A module consisting of six "recycled" solenoid valves and one optical liquid detector was successfully automated using Arduino Uno. Components were assembled using 3D-printed and lasercut parts, with material costs of < 100 € (excluding valves).

The synthesis of Soloviev et al. [1] served as starting point but occasionally yielded contamination with [11C]CO2. Thus we optimized the protocol by adding a bubbling step, now achieving radiochemical yields of 40+/-21% and radiochemical purities of 94+/-7% (n=9) in a synthesis time of 15 min.

In line with available literature, biodistribution analysis showed a low background in healthy animals, with the highest activity in liver (2.4+/-0.5%ID/g) and kidneys (1.3+/-0.3%ID/g) and only 0.4+/-0.1%ID/g in the blood. Currently we are evaluating the tracer performance in different tumor models.

Conclusions

This setup allows us stable and flexible supply with [11C]acetate and paves the way for further measurements in our lab. The setup can easily be replicated at other sites using inexpensive equipment.

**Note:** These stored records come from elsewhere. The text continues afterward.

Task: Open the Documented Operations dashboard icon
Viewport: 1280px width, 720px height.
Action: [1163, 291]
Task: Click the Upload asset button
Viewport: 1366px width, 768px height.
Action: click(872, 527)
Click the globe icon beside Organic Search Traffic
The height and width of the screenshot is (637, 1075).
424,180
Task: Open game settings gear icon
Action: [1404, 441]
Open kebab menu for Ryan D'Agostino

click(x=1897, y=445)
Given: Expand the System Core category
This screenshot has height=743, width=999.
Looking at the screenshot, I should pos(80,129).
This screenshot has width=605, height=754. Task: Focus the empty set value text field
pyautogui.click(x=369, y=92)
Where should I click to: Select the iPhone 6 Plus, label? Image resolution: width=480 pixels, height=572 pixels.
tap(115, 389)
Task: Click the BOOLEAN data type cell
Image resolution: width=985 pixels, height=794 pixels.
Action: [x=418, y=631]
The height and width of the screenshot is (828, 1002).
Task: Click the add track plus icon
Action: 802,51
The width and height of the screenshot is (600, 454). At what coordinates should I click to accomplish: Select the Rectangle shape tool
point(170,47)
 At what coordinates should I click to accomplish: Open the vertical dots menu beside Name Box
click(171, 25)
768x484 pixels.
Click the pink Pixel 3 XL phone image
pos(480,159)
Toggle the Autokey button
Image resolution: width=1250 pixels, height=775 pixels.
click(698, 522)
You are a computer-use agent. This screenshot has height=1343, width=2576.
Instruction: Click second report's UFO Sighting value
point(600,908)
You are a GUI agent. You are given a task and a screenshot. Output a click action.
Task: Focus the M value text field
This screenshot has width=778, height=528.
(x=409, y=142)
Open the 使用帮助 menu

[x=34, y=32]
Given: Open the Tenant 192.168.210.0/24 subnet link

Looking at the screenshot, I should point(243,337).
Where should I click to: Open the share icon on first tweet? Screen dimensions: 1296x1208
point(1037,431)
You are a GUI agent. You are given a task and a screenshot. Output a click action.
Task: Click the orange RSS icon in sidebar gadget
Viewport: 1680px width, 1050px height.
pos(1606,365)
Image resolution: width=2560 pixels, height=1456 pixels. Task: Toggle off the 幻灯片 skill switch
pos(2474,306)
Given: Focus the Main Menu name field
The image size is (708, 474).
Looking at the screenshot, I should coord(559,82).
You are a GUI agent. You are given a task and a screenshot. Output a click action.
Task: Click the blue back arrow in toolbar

Products based on the Arduino platform have become valuable and versatile tools in our lab, automating processes where full radiochemistry synthesizers are too bulky and uneconomical. Due to its inexpensive and simple character, this approach has the potential to increase tracer production capabilities in many radiopharmacies, thereby improving preclinical research.

References

[1]          Soloviev, D. and C. Tamburella (2006). "Captive solvent [11C]acetate synthesis in GMP conditions." Applied Radiation and Isotopes 64(9): 995-1000.

Acknowledgement

The research leading to these results has received funding from the Clinical Research Unit FOR2314 of the DFG.